Below are records; reproduce exactly the lines from the one that has "Task: Click the yellow number 2 badge" through the one that has "Task: Open the Manage Role button", ends included, and nothing more.

Extracted records Start Marker

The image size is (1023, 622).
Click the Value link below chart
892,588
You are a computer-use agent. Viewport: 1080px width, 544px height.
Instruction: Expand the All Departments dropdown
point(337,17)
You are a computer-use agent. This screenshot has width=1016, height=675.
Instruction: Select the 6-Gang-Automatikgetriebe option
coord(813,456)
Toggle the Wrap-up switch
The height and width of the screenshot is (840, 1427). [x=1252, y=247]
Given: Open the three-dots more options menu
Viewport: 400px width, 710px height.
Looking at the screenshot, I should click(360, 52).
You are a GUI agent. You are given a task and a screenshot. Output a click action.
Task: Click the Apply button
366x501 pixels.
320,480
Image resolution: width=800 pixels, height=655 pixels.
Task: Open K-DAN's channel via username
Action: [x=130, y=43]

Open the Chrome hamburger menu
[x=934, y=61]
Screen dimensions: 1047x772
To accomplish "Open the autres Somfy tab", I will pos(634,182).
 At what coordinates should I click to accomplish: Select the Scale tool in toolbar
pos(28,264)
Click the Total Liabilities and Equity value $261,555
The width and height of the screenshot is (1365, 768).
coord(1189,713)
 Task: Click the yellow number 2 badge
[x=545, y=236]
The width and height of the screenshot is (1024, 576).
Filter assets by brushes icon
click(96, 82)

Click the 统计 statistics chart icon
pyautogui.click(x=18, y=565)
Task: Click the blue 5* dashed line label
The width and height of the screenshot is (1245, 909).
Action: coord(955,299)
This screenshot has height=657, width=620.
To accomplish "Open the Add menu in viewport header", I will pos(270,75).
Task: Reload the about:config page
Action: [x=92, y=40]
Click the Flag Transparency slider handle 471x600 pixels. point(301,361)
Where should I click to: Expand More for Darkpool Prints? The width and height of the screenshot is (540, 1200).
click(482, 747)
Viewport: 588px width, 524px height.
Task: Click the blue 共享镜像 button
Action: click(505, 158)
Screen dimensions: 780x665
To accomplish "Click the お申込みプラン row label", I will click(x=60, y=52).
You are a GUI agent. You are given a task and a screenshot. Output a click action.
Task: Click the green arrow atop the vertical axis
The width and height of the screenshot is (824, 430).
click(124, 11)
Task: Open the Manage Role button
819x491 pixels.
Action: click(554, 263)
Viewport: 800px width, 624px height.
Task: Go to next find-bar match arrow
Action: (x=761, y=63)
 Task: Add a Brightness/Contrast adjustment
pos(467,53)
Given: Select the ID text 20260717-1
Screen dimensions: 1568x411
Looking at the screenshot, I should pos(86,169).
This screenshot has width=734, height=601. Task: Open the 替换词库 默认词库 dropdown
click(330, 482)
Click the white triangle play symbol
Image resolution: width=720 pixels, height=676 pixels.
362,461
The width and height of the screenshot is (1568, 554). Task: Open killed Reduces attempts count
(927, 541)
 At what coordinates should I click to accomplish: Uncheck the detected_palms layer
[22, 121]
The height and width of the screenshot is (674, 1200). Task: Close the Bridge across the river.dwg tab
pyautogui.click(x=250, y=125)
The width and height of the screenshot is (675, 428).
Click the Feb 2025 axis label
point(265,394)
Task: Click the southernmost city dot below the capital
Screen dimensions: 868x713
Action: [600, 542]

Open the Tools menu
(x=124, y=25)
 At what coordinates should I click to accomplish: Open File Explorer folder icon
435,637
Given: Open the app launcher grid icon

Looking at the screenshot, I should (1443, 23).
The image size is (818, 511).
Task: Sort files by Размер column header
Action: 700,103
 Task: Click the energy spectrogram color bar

Extracted records End Marker

» Answer for the task:
 Task: Click the yellow number 2 badge
[x=545, y=236]
The width and height of the screenshot is (1024, 576).
Filter assets by brushes icon
click(96, 82)

Click the 统计 statistics chart icon
pyautogui.click(x=18, y=565)
Task: Click the blue 5* dashed line label
The width and height of the screenshot is (1245, 909).
Action: coord(955,299)
This screenshot has height=657, width=620.
To accomplish "Open the Add menu in viewport header", I will pos(270,75).
Task: Reload the about:config page
Action: [x=92, y=40]
Click the Flag Transparency slider handle 471x600 pixels. point(301,361)
Where should I click to: Expand More for Darkpool Prints? The width and height of the screenshot is (540, 1200).
click(482, 747)
Viewport: 588px width, 524px height.
Task: Click the blue 共享镜像 button
Action: click(505, 158)
Screen dimensions: 780x665
To accomplish "Click the お申込みプラン row label", I will click(x=60, y=52).
You are a GUI agent. You are given a task and a screenshot. Output a click action.
Task: Click the green arrow atop the vertical axis
The width and height of the screenshot is (824, 430).
click(124, 11)
Task: Open the Manage Role button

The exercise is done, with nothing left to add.